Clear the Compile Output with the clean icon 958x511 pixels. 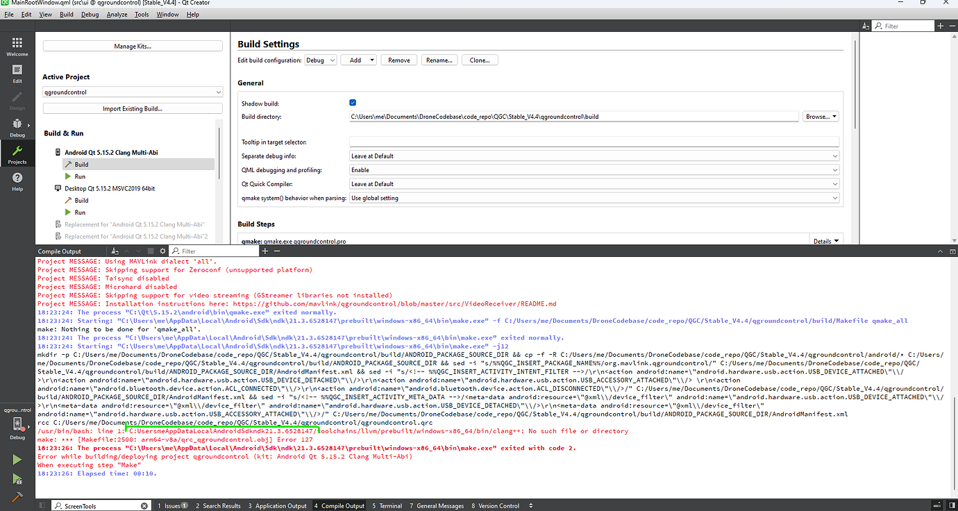coord(115,251)
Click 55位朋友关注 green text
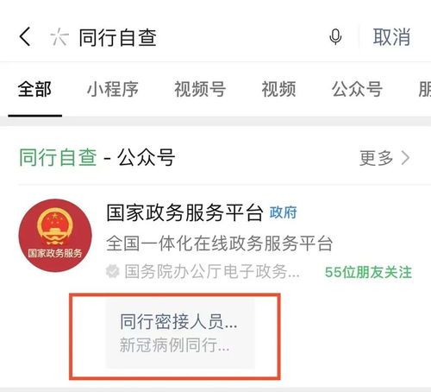Image resolution: width=431 pixels, height=392 pixels. pos(368,272)
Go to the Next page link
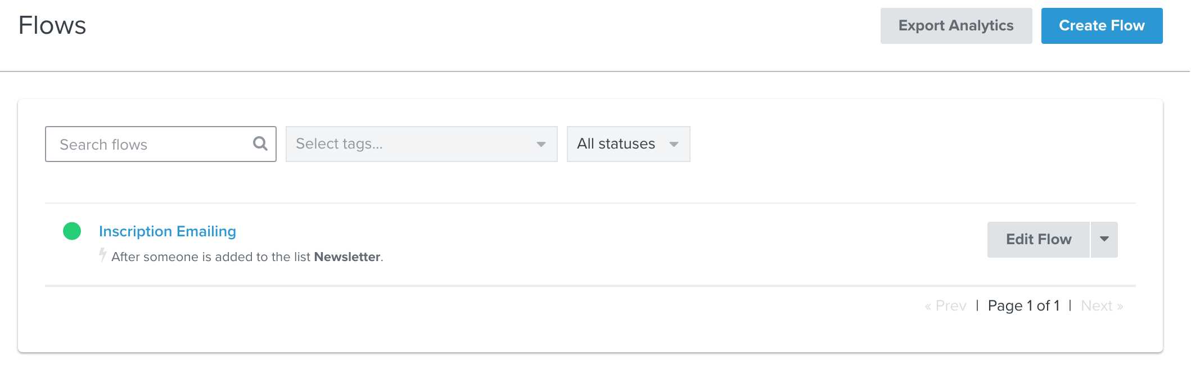Viewport: 1191px width, 368px height. pos(1102,306)
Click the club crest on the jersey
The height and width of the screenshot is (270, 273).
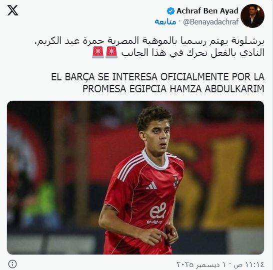point(176,181)
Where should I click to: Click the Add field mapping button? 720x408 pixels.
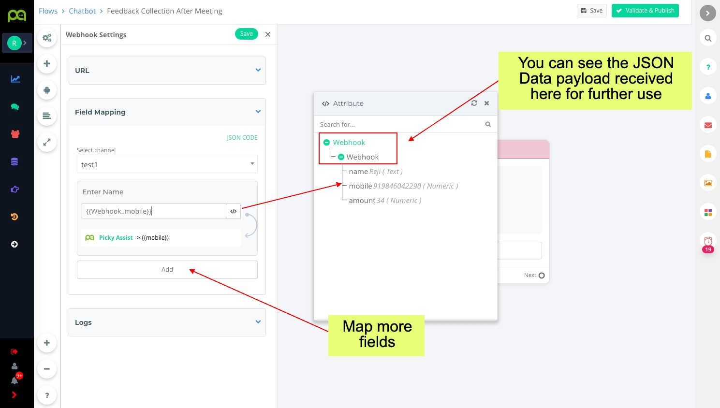coord(167,270)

——

Your copy should hold only the lines running from the one that contains "The height and" through the final line of the data; transcribe them exactly, both ends included, and leave pictures out.

**Final answer**
The height and width of the screenshot is (270, 273).
point(176,181)
Where should I click to: Click the Add field mapping button? 720x408 pixels.
coord(167,270)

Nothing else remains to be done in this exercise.